“En hoe weet je dat dan?” vraagt een vriend. Ik heb net verteld over een lekkere vegetarische burger, maar blijkbaar heb ik niet aangegeven hoe ik weet dat ‘ie lekker is. Dat hoeft ook niet in het Nederlands – ik kan gewoon zeggen: ‘Die burger smaakt heel lekker!’ Ik zou ook kunnen zeggen: ‘Die burger moet heel lekker smaken’. Dan geef ik niet alleen informatie over de kwaliteit van de burger, maar óók over de bron van de informatie, namelijk dat ik hem niet zelf geproefd heb. Door ‘moet’ te gebruiken, weet je dat ik de informatie ‘van horen zeggen’ heb en niet uit de eerste hand.

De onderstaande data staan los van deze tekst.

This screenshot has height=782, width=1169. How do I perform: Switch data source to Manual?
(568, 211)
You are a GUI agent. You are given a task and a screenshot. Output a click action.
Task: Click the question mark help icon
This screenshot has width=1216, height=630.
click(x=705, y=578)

In het Lega, gesproken in de Democratische Republiek Congo, zijn er drie aparte woorden voor het aangeven van de bron van informatie: ámbo, ampó en έmbε. Deze woorden markeren speciaal hoe de spreker weet wat ‘ie zegt: heeft hij of zij het van horen zeggen, zelf meegemaakt, of vermoedt ‘ie maar wat? Wat maakt deze woordjes eigenlijk zo bijzonder in een Afrikaanse taal?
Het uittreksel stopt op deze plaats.